Importâncias e relevâncias da revolta dos Malês:

  • Foi a maior rebelião de escravizados da história do Brasil: Historiadores como Petrônio Domingues e João José Reis concordam que, em termos de escala e planejamento urbano, o levante de 1835 foi o mais significativo, envolvendo cerca de 600 pessoas.
  • Desmistificou a passividade do escravizado: O evento demonstra, de forma cristalina, que a população escravizada não aceitou pacificamente seu cativeiro. A luta pela abolição foi um processo longo e sangrento, construído por séculos de resistência, e não uma "concessão" graciosa da elite.
  • Destacou o protagonismo negro e a organização comunitária: A revolta mostrou escravizados e libertos como sujeitos políticos plenos, com projetos próprios de liberdade e uma complexa organização social, como a Sociedade Protetora dos Desvalidos, que funcionava como uma caixa de auxílio mútuo e, secretamente, como um centro de apoio aos malês.

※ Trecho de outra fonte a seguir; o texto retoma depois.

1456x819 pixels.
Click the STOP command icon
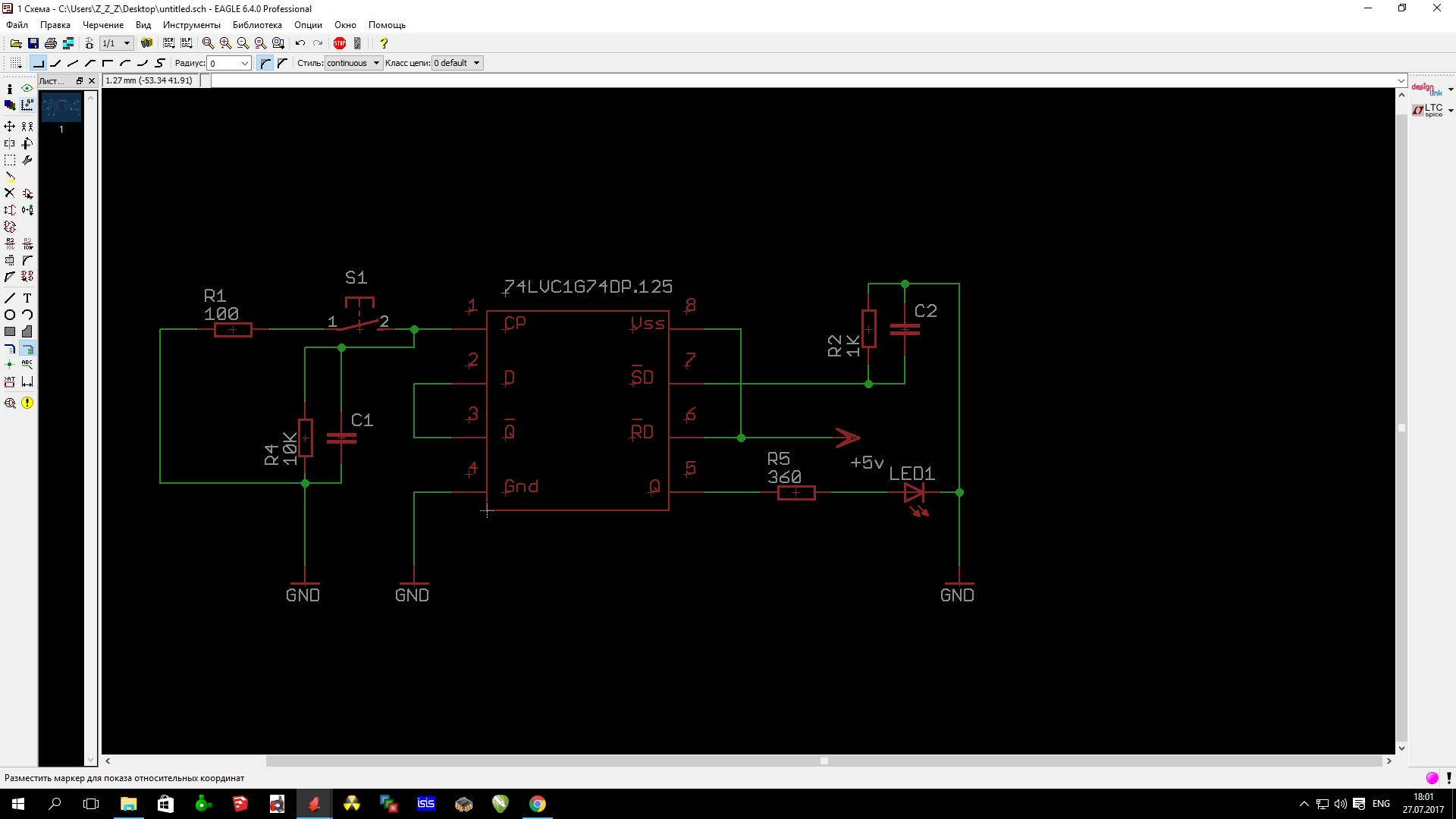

  • Teve um caráter único no continente americano: Foi a única grande rebelião urbana de escravizados nas Américas liderada por muçulmanos. O islã funcionou como um "cimento unificador", nas palavras da historiadora Luciana Brito, fornecendo uma identidade comum e códigos de comunicação impenetráveis para as autoridades.

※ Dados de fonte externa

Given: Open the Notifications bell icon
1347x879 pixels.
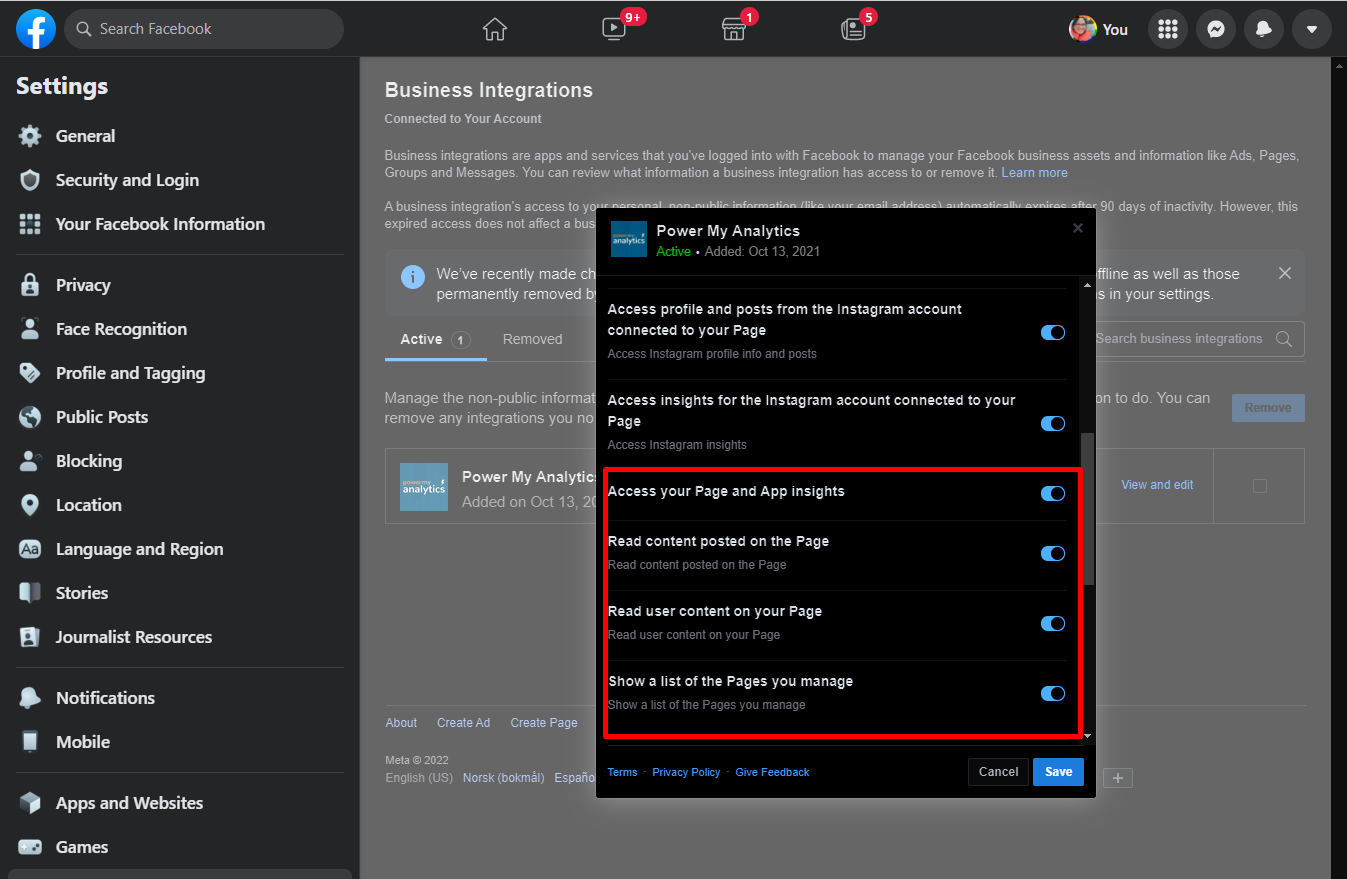Looking at the screenshot, I should click(1264, 29).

  • Impactou profundamente a sociedade da época: Apesar de derrotada militarmente, a revolta causou um "pânico" entre a elite branca, que percebeu que não tinha controle total sobre a população escravizada. Isso resultou em um endurecimento da repressão e vigilância, mas também tornou visível, de maneira indelével, a insustentabilidade do regime escravista.
  • Revelou o papel ativo das mulheres: A historiografia recente, como a de Luciana Brito, resgata a participação fundamental das mulheres. Elas organizavam reuniões em suas casas, guardavam armas e documentos. A própria delação que frustrou o levante partiu de uma mulher, Sabina da Cruz, mostrando a complexidade e as divergências dentro da própria comunidade.

Um legado de luta que permanece

A Revolta dos Malês pode não ter alcançado seus objetivos imediatos em 1835: a libertação em massa e a tomada de Salvador, mas seu legado é profundo e duradouro. Ela se ergue como um monumento histórico à coragem, à organização e à inextinguível busca por liberdade. Conhecer sua história é essencial para desconstruir narrativas que minimizam a resistência negra e para compreender que a abolição foi uma conquista sangrenta, forjada por séculos de lutas como a dos malês. Mais do que um episódio do passado, ela é uma fonte de inspiração e um lembrete poderoso de que a luta pela dignidade e contra a opressão é um capítulo central na formação do Brasil.